ASH 2022: High Rates of Progression-Free Survival and MRD Undetectability in Patients with Chronic Lymphocytic Leukemia Receiving Ibrutinib Plus Venetoclax

Investigators reported updated results from a phase II trial exploring the use of ibrutinib-venetoclax combination therapy in patients with high-risk chronic lymphocytic leukemia (CLL). Results of the study involving 80 patients were previously published in 2019 and 2021. Here, investigators provided a four-year update on these patients plus an additional 40 others included as part of a study expansion.

The study included patients with previously untreated CLL with at least one high-risk feature of disease: del(17p), mutated TP53, del(11q), unmutated IGHV, or age 65 years or greater. Combination therapy was given for twenty-four 28-day cycles, with up to 12 additional cycles given for patients who remained bone marrow (BM) minimal residual disease (MRD)-positive at the end of 24 cycles.

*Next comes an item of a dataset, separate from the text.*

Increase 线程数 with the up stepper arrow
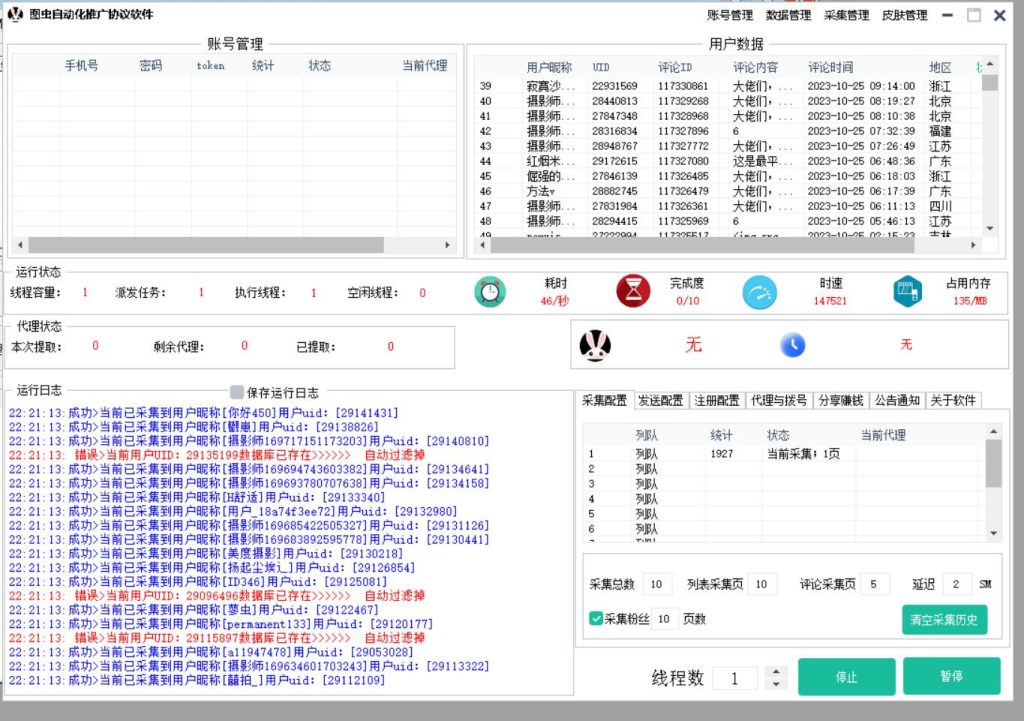This screenshot has width=1024, height=721. (778, 671)
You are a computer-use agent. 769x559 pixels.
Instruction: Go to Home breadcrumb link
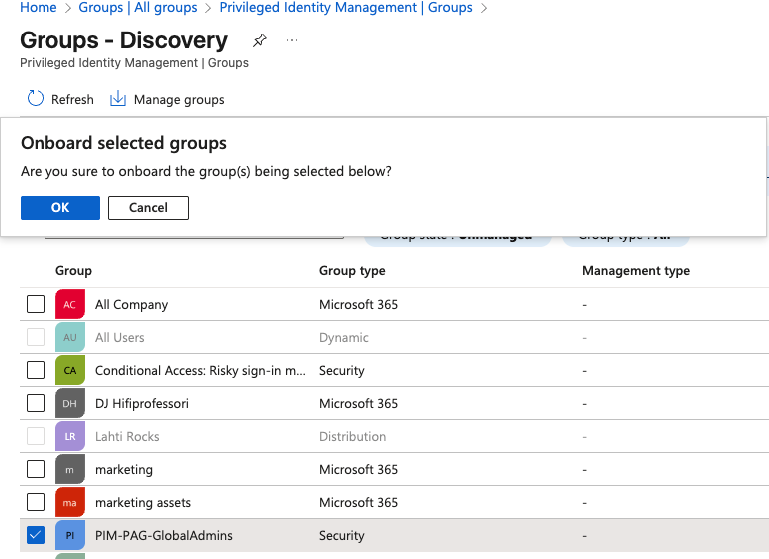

Fifty-two percent of patients achieved MRD undetectability by cycle 12; after 24 cycles of combination therapy, 64% achieved BM undetectable-MRD. Of the 24 patients who remained BM MRD-positive after 24 cycles, 18 with low MRD positivity resumed combination therapy. Of these patients, 61% achieved undetectable MRD during a third year of treatment. The four-year rates of progression-free and overall survival were 94.5% and 96.6%, respectively.

The only high-risk disease feature found to be associated with MRD detectability was the presence of a TP53 mutation, which was associated with a lower rate of BM undetectable-MRD at six months. However, this association was lost at 12 months. None of the high-risk features included were associated with progression-free survival.